When evaluating architectural and packaging options for an architecture, one commonly encounters the problem of meeting performance requirements within the constraints of weight, volume and power envelope as well as the amount of computation performance that can be realized with a given physical envelope. This assessment process can be guided by a metric that we have found to be relatively consistent in past applications. It incorporates throughput in million operations per second (MOPS), weight (and implicitly volume) in kilograms, and power in watts. The MOPS/(kg.watt) ratio has been used to evaluate technology and packaging tradeoffs.

The claim is that given a particular technology (pre-VHSIC, VHSIC phase 1 and 2) and a particular packaging approach (representing various die size per real estate area ratios), the selected combination will produce a system where the MOPS/(kg.watt) is known to be within a certain order of magnitude. A commercial supercomputer, such as the Intel Paragon (Gamma), assuming 7.7 GFLOPS, 3000 lbs and 116 kW of power, would represent a 0.0005 MOPS/(kg.watt). A Honeywell militarized Touchstone (Sigma) avionics supercomputer, assuming 7.7 GFLOPS, 82 lbs and 2.9 kW power, would represent a 0.71 MOPS/(kg.watt).
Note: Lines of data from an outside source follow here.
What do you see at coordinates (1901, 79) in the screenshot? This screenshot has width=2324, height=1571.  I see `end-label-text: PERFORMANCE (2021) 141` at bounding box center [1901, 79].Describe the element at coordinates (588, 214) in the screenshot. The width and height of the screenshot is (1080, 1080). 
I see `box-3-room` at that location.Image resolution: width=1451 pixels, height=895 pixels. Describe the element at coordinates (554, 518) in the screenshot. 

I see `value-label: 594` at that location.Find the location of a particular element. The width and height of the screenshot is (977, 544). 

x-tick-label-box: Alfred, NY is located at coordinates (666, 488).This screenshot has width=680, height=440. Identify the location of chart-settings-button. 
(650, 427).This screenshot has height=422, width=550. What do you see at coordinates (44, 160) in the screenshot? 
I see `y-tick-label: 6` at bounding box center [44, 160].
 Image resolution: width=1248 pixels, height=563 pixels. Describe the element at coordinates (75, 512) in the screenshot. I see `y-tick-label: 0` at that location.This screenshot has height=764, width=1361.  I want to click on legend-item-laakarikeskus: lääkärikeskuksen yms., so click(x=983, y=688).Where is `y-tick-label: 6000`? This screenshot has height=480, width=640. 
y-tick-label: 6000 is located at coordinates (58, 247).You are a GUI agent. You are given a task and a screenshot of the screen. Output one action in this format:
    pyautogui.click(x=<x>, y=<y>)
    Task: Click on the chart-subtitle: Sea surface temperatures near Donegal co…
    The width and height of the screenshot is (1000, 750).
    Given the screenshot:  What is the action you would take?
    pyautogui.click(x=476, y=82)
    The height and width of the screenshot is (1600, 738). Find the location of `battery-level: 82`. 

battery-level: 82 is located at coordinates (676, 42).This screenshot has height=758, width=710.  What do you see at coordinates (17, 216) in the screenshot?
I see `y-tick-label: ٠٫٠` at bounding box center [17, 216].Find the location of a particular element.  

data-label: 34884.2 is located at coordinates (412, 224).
For example, future avionics systems need to have a MOPS/(kg.watt) on the order of several hundred (209) for a 1.8 GFLOPS/20 GOPS Touchstone enhanced radar preprocessor realized on one double sided (2 lbs), liquid cooled (200 W) SEM-E form factor board (1 GFLOPS ~ 10 GOPS).

In our experience, FPGA-based systems for any function perform at an order of magnitude better MOPS/(kg.watt) than a similar DSP-based implementation but still at an order of magnitude less than a full ASIC implementation. Our evaluation will confirm that observation, but in addition, will provide insight into the mechanism of reconfiguration and its related timing expense.

In addition to the above metric, others have been defined to measure the effectiveness especially of reconfiguration aspect of configurable computing devices. A direct function-for-function evaluation, especially relative to ASICs, is not the proper way to evaluate configurable computing. Of interest are some of the metrics as proposed by DeHon at MIT as part of their reinventing computing program.